Combine intense competition, trash talk, betting on up-and-comers, and wagering on who’s eventually going to put a ring on it, and that’s The Bachelorette fantasy football. With the NFL season beginning on September 5, August is the hottest month of the year for fantasy league drafting. And if you’ve ever thought about playing, but didn’t know where to begin, keep reading.

In fantasy football, fantasy franchise owners (you) draft and manage a team of players over the course of a full NFL season (September–February). Each week, you set a lineup of starters from your roster, and your team is matched up head to head against another team in your league. Players score points according to their running, catching, and touchdowns on game day, and the team with the most points wins. Playoffs take place during the last few weeks of the NFL regular season, with a champion crowned just before the real-life playoffs begin.

The buildup to a fantasy football draft is exciting (a good draft party is not so dissimilar from a good Super Bowl party), but the actual management that takes place afterward can be just as fun. During the NFL season, anything can happen: You may need to replace injured players, bench an underperforming star for his backup, or trade for help at quarterback because you’re starting Mark Sanchez.

Whether you’re new or experienced to the game, here’s how to join a league, have fun, and maybe even win a championship.

Joining a League

In the U.S., about 20 million people play fantasy football every fall, so the odds are quite good that one of your friends, co-workers, or family members is already playing. Just ask around! If you don’t already know someone who plays, or if you live overseas where (real) football isn’t popular, there are many free-to-play online leagues looking for owners (popular sites include ESPN and Yahoo! Sports).

Naming Your Team

Wit is an underappreciated part of fantasy football; it’s all fun and games until someone gets super serious about it.

The three ways to go when naming your team are funny, offensive, or both. Punning on a favorite player’s name is a classic (“Rice, Rice, Baby,” “Orton Hears a Boo,” “Offense is Not My Forte”), as is digging on a rival team (“Belichick’s Video Rentals,” “OMG They Killed Henne”). Going off topic into movies, music, and politics is OK, too, as long as it’s amusing.  If you’re in a league with friends and family, you should feel absolutely free to take aim at a particular owner.


If you’re the competitive type, the draft is your best opportunity to show off your knowledge of players and teams, rookie scouting skills, and decision-making ability, all while on the clock. Unlike the actual NFL draft, a typical league runs a “snake”-style draft, in which a random draft order is selected, and the order is reversed after the first go-round (i.e., the last team to pick in the first round goes first in the second round). Also popular is an auction-style draft, in which players go to the highest bidder and owners have a salary cap.

For basic draft strategy, ensure you have a good mix of reliable stars such as Drew Brees, Ray Rice, and Aaron Rodgers and lesser-known players with potential.
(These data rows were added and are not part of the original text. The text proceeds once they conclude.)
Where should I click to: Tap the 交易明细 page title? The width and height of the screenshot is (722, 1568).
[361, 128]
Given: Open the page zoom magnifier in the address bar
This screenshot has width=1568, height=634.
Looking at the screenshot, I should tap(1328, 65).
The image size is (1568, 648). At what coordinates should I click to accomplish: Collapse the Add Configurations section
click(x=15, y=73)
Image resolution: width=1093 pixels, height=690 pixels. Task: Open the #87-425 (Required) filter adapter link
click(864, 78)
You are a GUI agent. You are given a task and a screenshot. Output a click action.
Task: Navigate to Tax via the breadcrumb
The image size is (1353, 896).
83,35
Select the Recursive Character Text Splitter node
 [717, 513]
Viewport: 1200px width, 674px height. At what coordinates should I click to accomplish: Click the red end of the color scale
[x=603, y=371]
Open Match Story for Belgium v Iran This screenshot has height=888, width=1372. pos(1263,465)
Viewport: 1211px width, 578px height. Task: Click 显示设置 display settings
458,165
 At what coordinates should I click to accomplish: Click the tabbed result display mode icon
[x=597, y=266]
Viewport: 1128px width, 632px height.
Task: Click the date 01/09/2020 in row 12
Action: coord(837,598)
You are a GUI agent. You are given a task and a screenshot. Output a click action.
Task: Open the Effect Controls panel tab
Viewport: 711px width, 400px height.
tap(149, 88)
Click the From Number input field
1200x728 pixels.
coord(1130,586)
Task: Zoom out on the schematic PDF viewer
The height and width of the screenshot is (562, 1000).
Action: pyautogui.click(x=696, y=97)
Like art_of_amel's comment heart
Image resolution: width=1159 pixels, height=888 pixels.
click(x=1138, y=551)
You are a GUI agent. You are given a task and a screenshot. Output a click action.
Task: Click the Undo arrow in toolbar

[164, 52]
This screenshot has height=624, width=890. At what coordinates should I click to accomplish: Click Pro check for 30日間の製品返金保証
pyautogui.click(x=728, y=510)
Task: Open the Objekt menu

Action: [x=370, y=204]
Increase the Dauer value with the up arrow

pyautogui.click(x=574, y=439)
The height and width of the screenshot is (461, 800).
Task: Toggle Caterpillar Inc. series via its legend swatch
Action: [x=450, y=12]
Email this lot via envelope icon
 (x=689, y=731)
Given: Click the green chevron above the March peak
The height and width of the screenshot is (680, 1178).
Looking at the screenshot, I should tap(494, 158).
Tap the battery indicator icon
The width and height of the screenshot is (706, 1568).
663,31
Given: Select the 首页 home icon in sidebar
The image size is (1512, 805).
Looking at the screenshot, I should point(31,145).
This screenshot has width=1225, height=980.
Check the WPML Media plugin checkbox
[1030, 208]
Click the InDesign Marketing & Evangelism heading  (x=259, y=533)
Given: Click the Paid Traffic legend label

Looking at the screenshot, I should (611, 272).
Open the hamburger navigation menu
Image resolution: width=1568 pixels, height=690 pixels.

Called “sleeper” picks, rookies, former backups thrust into starting positions, or former stars coming off a major injury or layoff (Terrell Owens, for example) can add a lot of value for a low draft pick. Covering all the positions and having sufficient backups is important as well: Each league requires a certain number of starters at each position, so don’t get caught shorthanded at wide receiver because you drafted only running backs with your first five picks.

Another popular strategy is to simply draft everyone on your favorite team. (Yes, even the kicker.) This is 100% guaranteed to piss off that one guy in your league who has read every fantasy football article he can find and has participated in dozens of mock drafts all in the name of fantasy football domination.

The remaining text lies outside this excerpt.